Insiders have told me that Rudin, Daldry and Winslet, in discussions with the Weinstein Co., have all threatened not to support the film. That would have been a TKO for Weinstein’s Academy Award dreams. Also, the Weinstein Co. was threatened with multiple lawsuits from lawyers repping Rudin, Daldry, and Working Title, which was ready to file a U.K. lawsuit alleging the Weinstein Co. was inducing Daldry to breach his Billy Elliot contract. Weinstein’s attorney, in turn, was also threatening to sue most of them.
Then, suddenly, on Sunday, September 28, the Weinstein Co. announced an agreement by all the parties — Weinstein, Rudin and Daldry — to move The Reader’s release date all the way to December 12. I’m told the new deal gives Daldry five more weeks for post-production on the film. Thus seemed to end what was shaping up as both an Oscar-campaign embarrassment and a legal siege.
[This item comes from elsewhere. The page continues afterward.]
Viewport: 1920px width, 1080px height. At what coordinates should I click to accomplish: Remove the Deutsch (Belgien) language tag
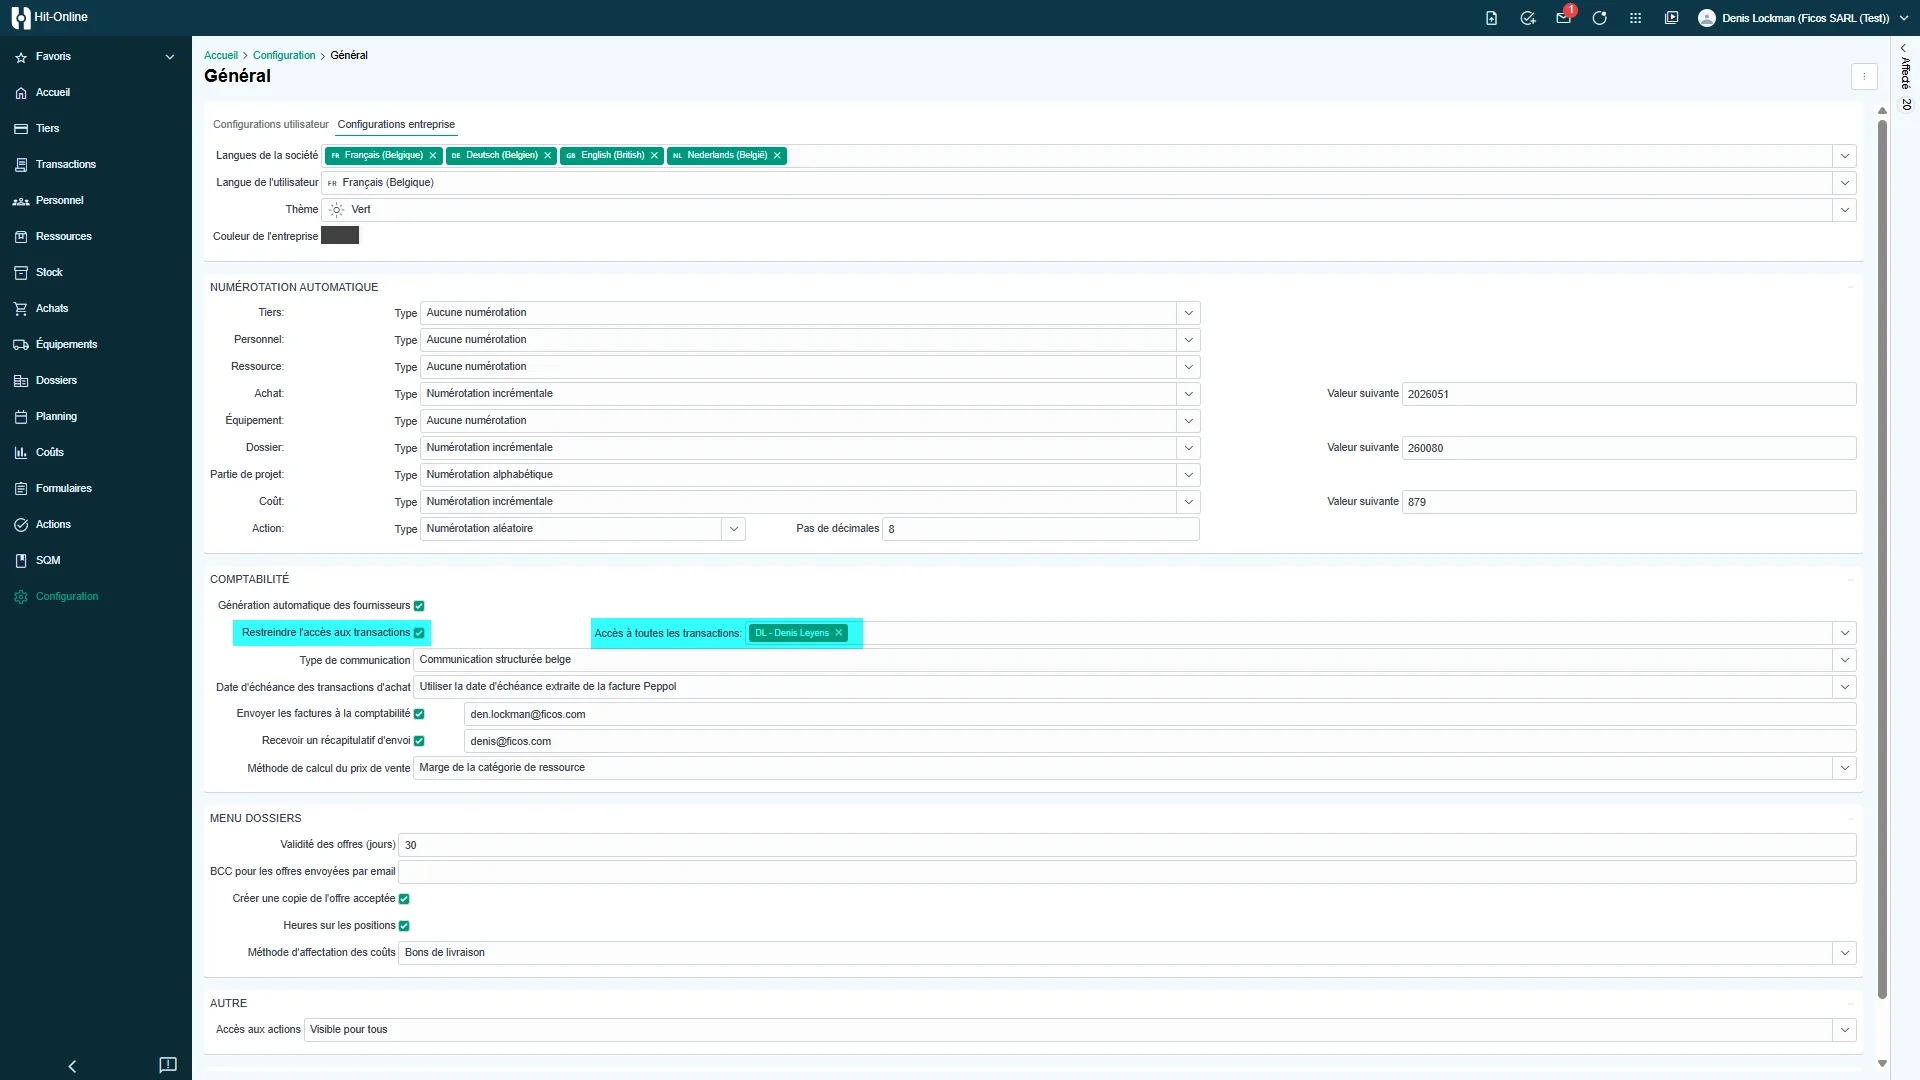(548, 155)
But Weinstein couldn’t leave well enough alone.
On the night of Monday, September 29, a reporter with the New York Post’s Page Six called me saying Weinstein pledges to give $1 million to charity if I can produce the Scott Rudin e-mail containing allegations of Weinstein’s callous treatment of Minghella’s and Pollack’s families. In the Page Six article, Rudin denied he wrote the e-mail.
But later that same night, Rudin confirmed to me that it was his e-mail and claimed that Weinstein’s people pestered him “to protect Harvey and deny the e-mail and lie to Page Six” — so Rudin said he lied “in order to keep peace for the next weeks that the two of us still have to work together on The Reader.”
Needless to say, I produced the e-mail and posted it online. Now, Harvey, pay up.